Succession of bacterial community during electroactive methanogenic biofilm development under microplastic manipulation

Electrochemical methanogenesis is a promising and reliable process to convert waste streams into CH4, where the electroactive methanogenic biofilms play a key role. However, given that microplastics (MP) have now been spread ubiquitously in the environment, their regulation on the performance and succession of methanogenesis biofilm remains an enigma. Herein, we developed the single-chamber electrochemical methanogenic systems to investigate how poly (ethylene terephthalate) MP (PET-MP) regulates methanogenic biofilm formation and microbial metabolisms. The microbial volume of biofilm formed under MP exposure was similar to that without exposure.

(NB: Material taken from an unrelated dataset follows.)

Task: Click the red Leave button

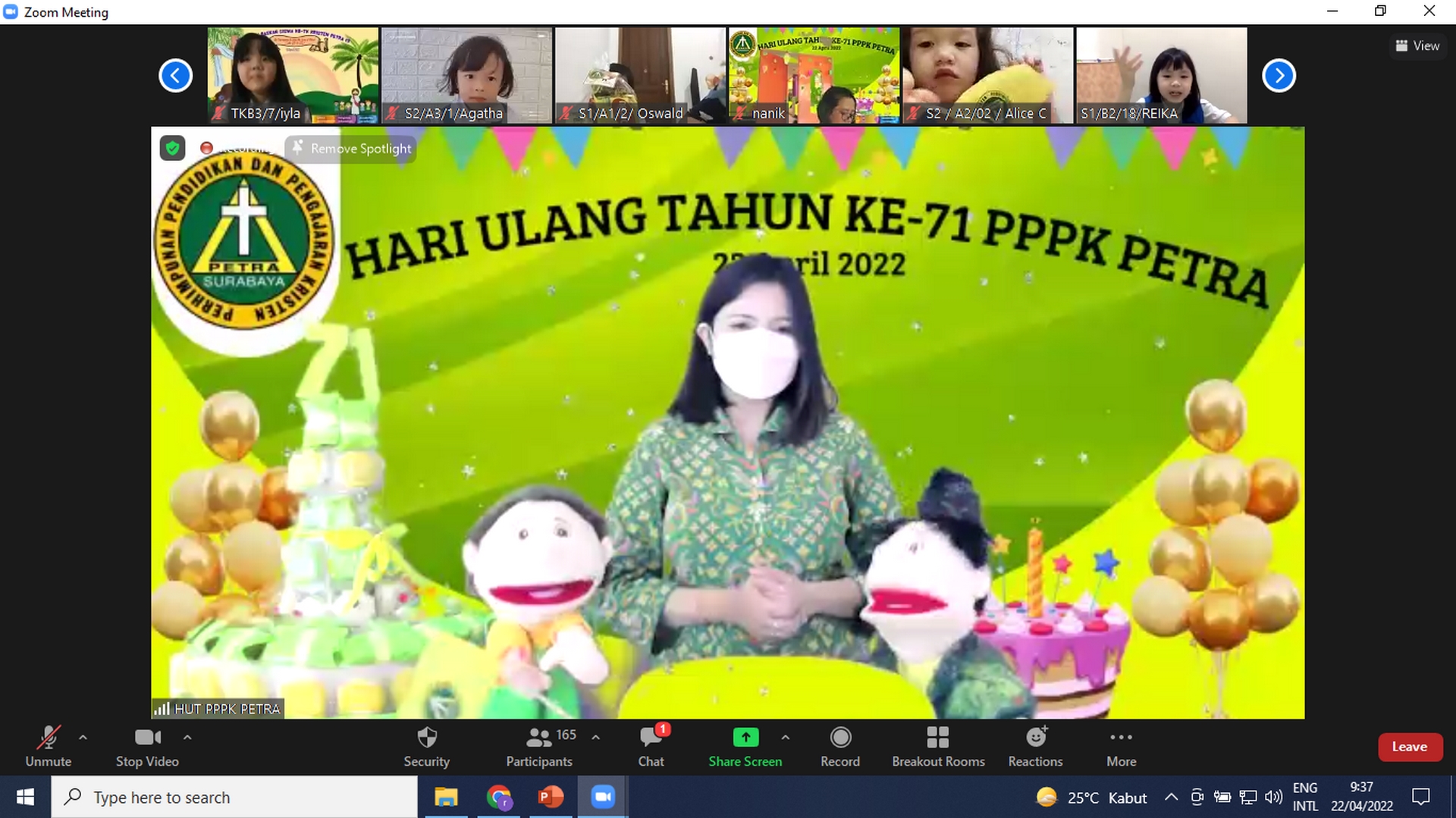Action: tap(1409, 747)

However, the live/dead cell ratio of the microbes in the biofilm under the PET-MP exposure decreased significantly (p < 0.05). Correspondingly, the richness and diversity of the microbial community in the presence of MP were also lower. Network analysis implied the interspecific cooperation among the microbial communities to cope with the MP stress. Meanwhile, the biofilm produced more extracellular polymer substrates during the biofilm thickening, possibly as a defense against MP invasion. At the gene level, the content of methanogenic gene mcrA was found to positively linearly correlate with the cultivation cycles, both in presence (r = 0.945, p < 0.05) or absence of PET-MP (r = 0.913, p < 0.05). The outcomes of this study could provide insights into the practical application of electrochemical methanogenesis technology to upcycle the MP-polluted biowastes and to implement the Power&Waste-to-X concept better.